One month ago, on 23 March, environmental activists were prevented from holding a protest outside the Dnipropetrovsk Regional Prosecutor’s Office.  The activists were calling for proper investigation of the murder of well-known Dnipropetrovsk environmentalist Volodymyr Honcharenko who died after a brutal attack on 1 August 2012. The attack came four days after a press conference at which Mr Honcharenko warned of a “chemical time bomb” from 180 tons of chemically contaminated scrap metal in the form of three heat exchangers contaminated with one of the world’s most toxic chemicals – hexachlorbenzol.  He showed evidence that the load was illegally being transported around Kryvy Rih in the Dnipropetrovsk oblast.  He also informed of attempts to alert the authorities to the danger and the latter’s total failure to respond. 

Despite considerable protest and public attention, the authorities resorted to subterfuge and lies  (see, for example, Committees and Compliance)  While the heat exchangers have now vanished from Dnipropetrovsk, there is absolutely no information as to where this extraordinarily dangerous load may have gone. 

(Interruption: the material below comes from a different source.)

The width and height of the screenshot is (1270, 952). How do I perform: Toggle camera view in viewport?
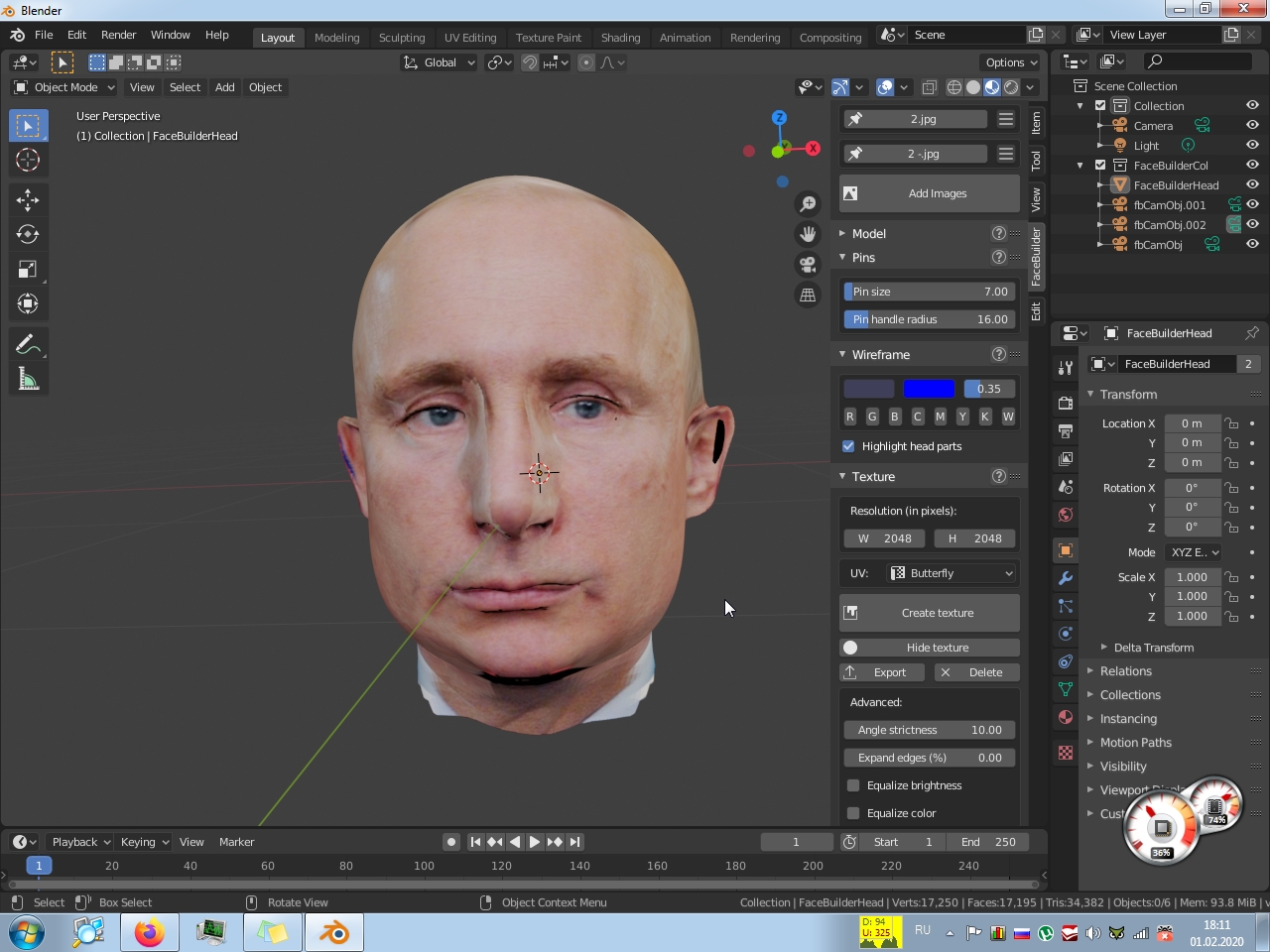click(x=808, y=264)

Khmelnytski Nuclear Plant Reactors

In September 2012 President Yanukovych ignored calls from Ukrainian environmentalists, Greenpeace and Bankwatch urging him to veto a law allowing the construction of two new nuclear reactors at the Khmelnytski Nuclear Power Plant. The two international NGOs pointed out that consultation with neighbouring countries in accordance with Espoo procedure had not ended when the Verkhovna Rada on 6 September adopted Law No. 11088 on Reactors 3 and 4

No less concern in the European community was aroused by the fact that the draft law, in infringement of Ukraine’s legislation, had not undergone a State environmental impact assessment of the risks and impact of the planned construction.

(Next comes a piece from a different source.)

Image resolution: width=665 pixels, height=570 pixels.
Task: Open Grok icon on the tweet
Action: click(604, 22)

They stressed that such a negligent attitude to the planning and risk assessment of nuclear energy plans was  unacceptable in the world which is still bearing the consequences of the disasters at the Chornobyl and Fukushima Nuclear Power Plants.

If denial and muffling of the real consequences of the Chornobyl Disaster betrays the memory of its victims, so to do demonstrations of the same callous disregard for human lives in the present day.